カメラが見た捜査本部 壁一面の捜査カレンダーに警視庁の執念が… “ルフィ事件”の舞台裏
日本を震撼させた指示役「ルフィ」らによる連続強盗事件。SNS、闇バイト、そしてフィリピンからの指示。首謀者らが姿を見せずに犯罪集団を裏で操り、犯行に及んだこの事件は警察へのかつてない挑戦だった。全国8つの事件で指示役などとして4人の男が逮捕・起訴されたが初公判のメドはまだ立っていない。警視庁が威信をかけてつくった異例の捜査態勢。捜査員およそ50人が執念の捜査を繰り広げた捜査本部の内部の取材が初めて許された。(日本テレビ警視庁クラブ) 【動画を見る】これがリアル 警視庁の威信をかけた異例の体制 “ルフィ”を追った捜査本部にカメラが入った
■担当の壁を越えて…前例のない捜査本部を設置
2022年から2023年にかけて全国で相次いだ強盗事件。実行役が次々と逮捕されてもなお、事件は止まることはなかった。そして、2023年1月19日。
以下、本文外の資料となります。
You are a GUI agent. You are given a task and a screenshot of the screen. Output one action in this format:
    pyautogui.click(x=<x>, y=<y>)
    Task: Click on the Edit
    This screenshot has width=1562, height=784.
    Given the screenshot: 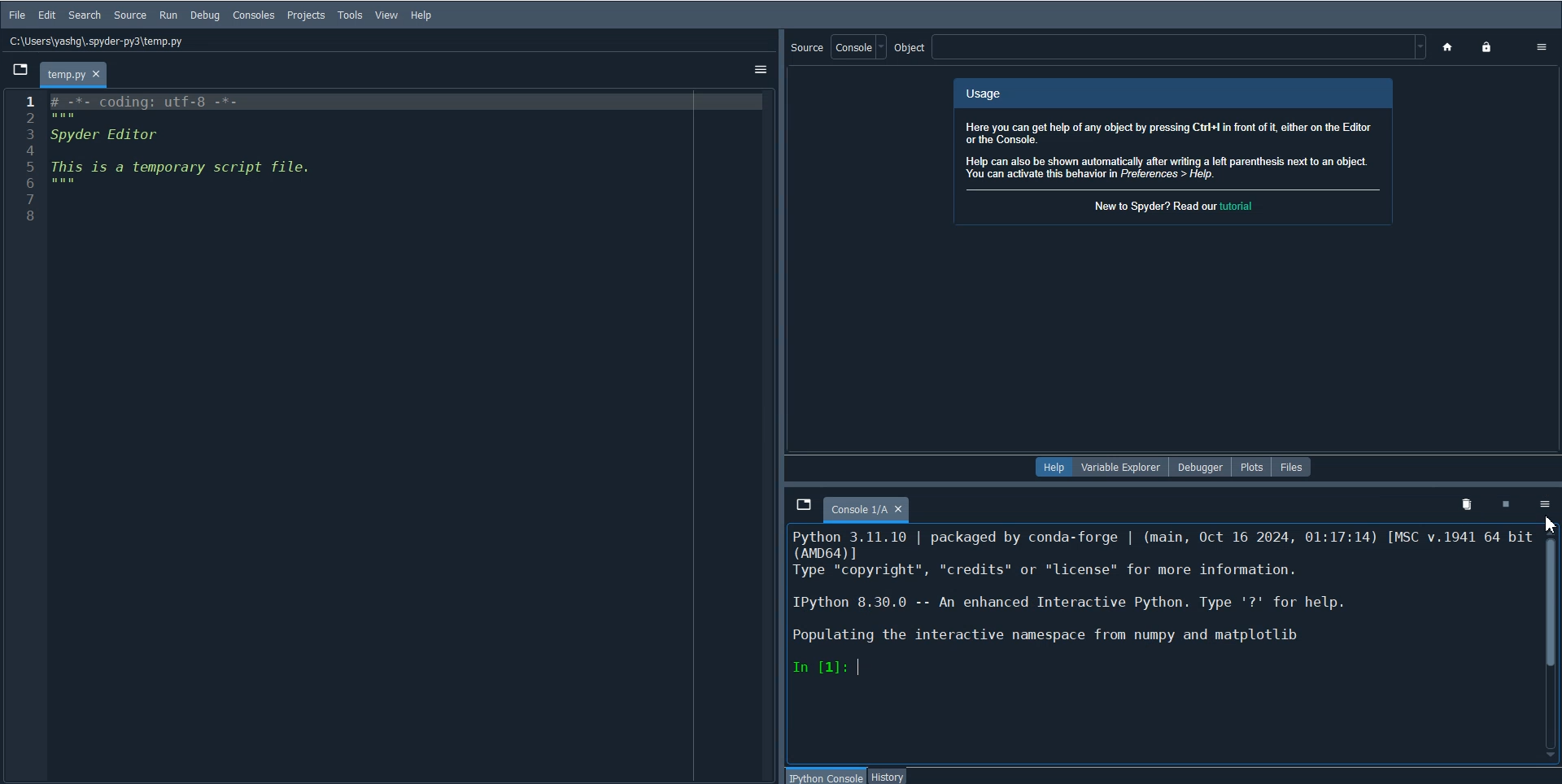 What is the action you would take?
    pyautogui.click(x=47, y=15)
最悪の事態が起きた。東京・狛江市で90歳の女性が死亡した強盗事件が発生。一連の強盗事件で初めての死者が出た。 実行役らへの捜査で指示役の名前として出てきたのは「ルフィ」「キム」といったハンドルネーム。SNSで闇バイトとして実行役らを募り、強盗事件を起こす首謀者たちの存在。実行役らは「ルフィ」が誰なのかその正体を知る者はいなかった。 捜査で浮上したのはフィリピンの収容所にいた特殊詐欺グループの幹部・渡辺優樹被告ら4人の存在。警視庁は部署の垣根を越えた前例のない「総合捜査本部」を設置。警視庁刑事部で殺人や強盗などを扱う捜査一課、詐欺などを扱う捜査二課、窃盗などを扱う捜査三課で合同チームを結成した。さらに全国から捜査員が加わり約50人態勢で捜査が行われた。 そして、およそ1年かけて警視庁は全国8つの事件で指示役を特定し逮捕。4人全員が一連の強盗事件の指示役などとして起訴された。
■捜査員の執念を「映像で伝えたい」
日本テレビ警視庁クラブも総力で取材し連日報道した“ルフィ事件”。フィリピンにいた男たちを強盗事件の指示役として逮捕するというのは並大抵のことではないと感じていた。そして、「狛江事件」で指示役を特定し逮捕に至った時、捜査員が捜査幹部に涙しながら報告に行ったという話を聞き、この大きな事件の裏側に捜査員の熱意と執念の捜査があったことを絶対に伝えたいという思いが強まった。テレビ報道だからこそできる「映像で伝える」ことにこだわりたかった。